100 MPG (City-Driving) Electric Car?

Attempts by established automobile manufacturers to design and produce practical, economically viable battery powered cars have so far all failed and will most likely continue to fail. 

The reason is twofold. First, the vast majority of people in this industry, tasked to design, produce and sell battery powered cars, believe in their hearts they are being coerced into advancing an inferior product. Second, most people believe that owning an automobile provides them with freedom and independence. Pure battery electrics would deprive them of a big chunk of that freedom and independence.

Hybrids, such as the Toyota Prius, etc., are aimed at armchair environmentalists. They represent good PR but otherwise serve no useful purpose. Running gasoline engines over a wide rpm range is grossly inefficient.

The Chevrolet Volt is about 75% on the right track, the remaining 25% is horribly wrong. It is a sheep in badly fitting wolf's clothing. Designing electric in terms of simply adapting conventional automobile technology is narrow minded. These are the same people who used the EV1 project from 1996 to 1999 to "prove" electric cars don't work. Take Elon Musk out of the Tesla equation and gravity simply takes over. A Tesla requires much more electricity to recharge its batteries, per day, than an entire North American household consumes per day. 

Electricity generation and distribution infrastructures are able to cope with a fraction of a percent of the total population of automobiles running on battery power. If 20% of existing vehicles on the road were to be replaced by battery-electric, the number of  coal and nuclear power stations to handle the battery powered automobile and truck population would need to be doubled. There are vested interests. Green environmentalists and petroleum producers will oppose the building of power stations on such a large scale. Politicians and high flying entrepreneurs are mentally wired to ignore all of this.

> [Task to carry out] In the piece on electric cars, what would have to double if 20% of existing vehicles on the road were replaced by battery-electric ones?

> [Dataset excerpts]

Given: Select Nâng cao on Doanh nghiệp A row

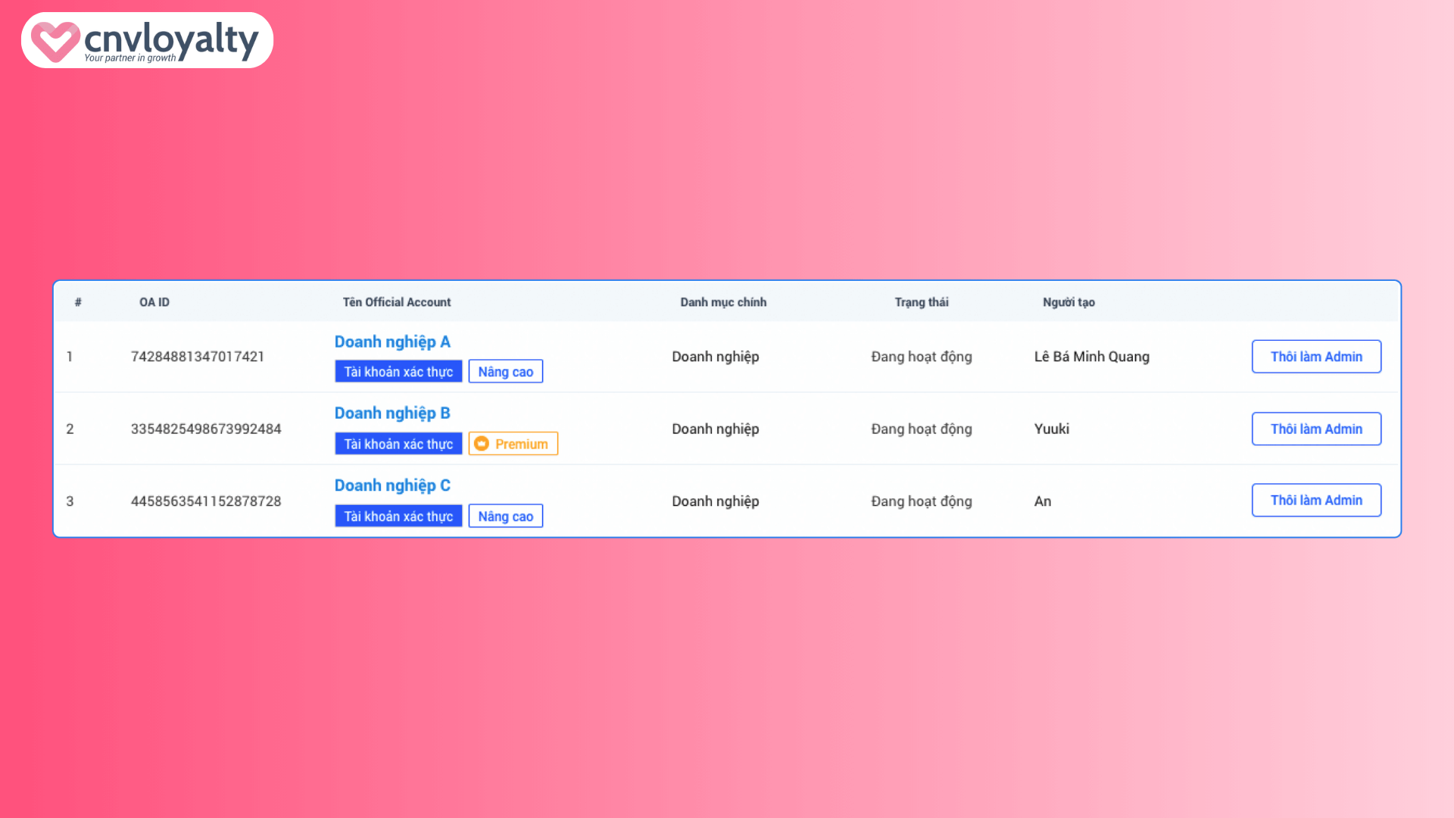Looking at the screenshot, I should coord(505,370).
==
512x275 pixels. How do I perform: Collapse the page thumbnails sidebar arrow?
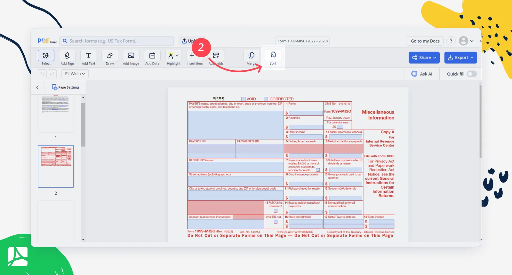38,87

> [Output of the task] The number of coal and nuclear power stations.